Ideal conversation must be an exchange of thought, and not, as many of those who worry most about their shortcomings believe, an eloquent exhibition of wit or oratory.
~Emily Post

 

The Cathedral Reads: To Kill A Mockingbird

Experience a world much different than our modern, urban home, but in many ways the same—roiled by racial tension, peppered with a few good people trying to make a difference, and inhabited by kids watching and trying to make sense of the grownups’ words and actions.

Our lives are fragmented. We all watch different TV shows, and discussing Johnny Carson or Saturday Night live around the water cooler or the church coffee table are no longer widely-shared experiences. Some of us play bridge together, or attend regular bible study with a group, but others are bowling alone. But this summer, whether we venture to distant lands, enjoy a relaxing stay-cation, or just continue our routine with the AC cranked down, we have the opportunity to take a journey together.

Join the entire Cathedral community on a trip back in time to the Deep South of the 1930s. We’ll experience a world much different than our modern, urban home, but in many ways the same—roiled by racial tension, peppered with a few good people trying to make a difference, and inhabited by kids watching and trying to make sense of the grownups’ words and actions.

We’ll get there by reading Harper Lee’s Pulitzer Prize-winning novel, To Kill a Mockingbird. Many of you have read it, of course, but like the gospel, a good story can be revisited many times and never fail to provide new insights. Read it for the first time and discover why the name Atticus Finch became synonymous with morality and reason, re-read it to discover aspects of Boo Radley’s heart you never considered. Take it further and research Truman Capote’s relationship to the novel or the legal history of the South. We’ll all read it, but how deep you go with it is up to you. There will not be a quiz.

Rather, we’ll have a celebration of story. As summer winds down, we’ll gather to talk about what we discovered in this classic novel. Kids and grownups will have the opportunity to share their insights and learn more. Then, in one of the rare cases where the movie is as good as the book, we’ll enjoy the 1962 Oscar-winning Gregory Peck film together with a little Popcorn Theology.
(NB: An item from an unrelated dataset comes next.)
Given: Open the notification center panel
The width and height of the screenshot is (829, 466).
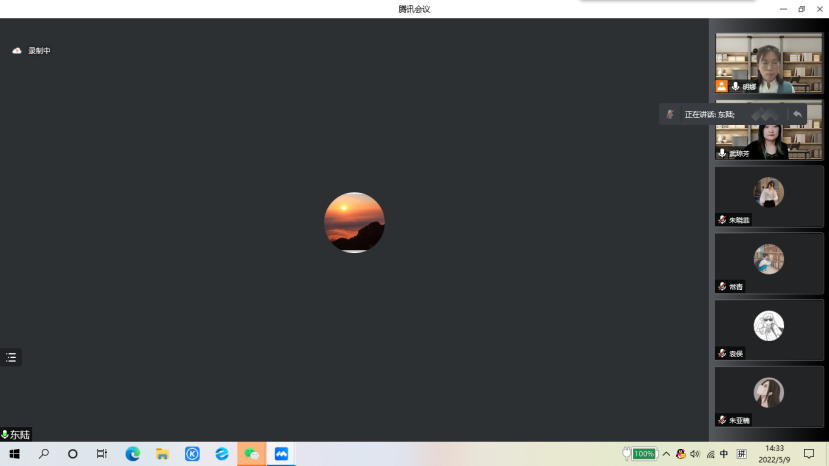Looking at the screenshot, I should [809, 454].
Readers who want to go further will delve into the story with Dean Thompson in book club.

If you can’t make one of the events, don’t worry: just relax knowing you’ll be able to walk up to anyone at the Cathedral this summer, grownup or kid, and say, “How’s that summer reading?” or “What do you think about Scout?” “Do you think Harper Lee wanted to release the earlier version, Go Set a Watchman, or was she pressured into it?” There is much for us to consider in both versions of this story.

Sharing our experiences will be better than retelling Johnny’s jokes or reenacting Roseanne Roseannadanna, and it will leave us with deeper perspective and a little more enlightenment.  For those still in school, it’s a good opportunity to get some actual summer reading done with lots of support.

Whatever your motivation, join the Cathedral community this summer on a journey into a Southern literary classic that has as much to offer us today as it did when it hit the scene in 1933. Harper Lee’s messages, now more than ever, are important for us to consider as a group. In to Kill a Mockingbird, Atticus says. “You never really understand a person until you consider things from his point of view… Until you climb inside of his skin and walk around in it.” While that depth of empathy is not physically possible, exploring an important novel and a writer’s evolving perspective on the world together is a good way to start understanding each other and our own world a little better.

Sunday, August 4, 10 a.m., Intergenerational small group book discussions of the novel To Kill a Mockingbird in Reynolds Hall

Friday, August 16, 6:30 p.m., Popcorn theology (dinner, movie, discussion) of the film To Kill a Mockingbird

Wednesday, Sept. 4, 6:30 p.m., Dean’s Book Club deeper dive into the novel To Kill a Mockingbird

 

Until I feared I would lose it, I never loved to read. One does not love breathing.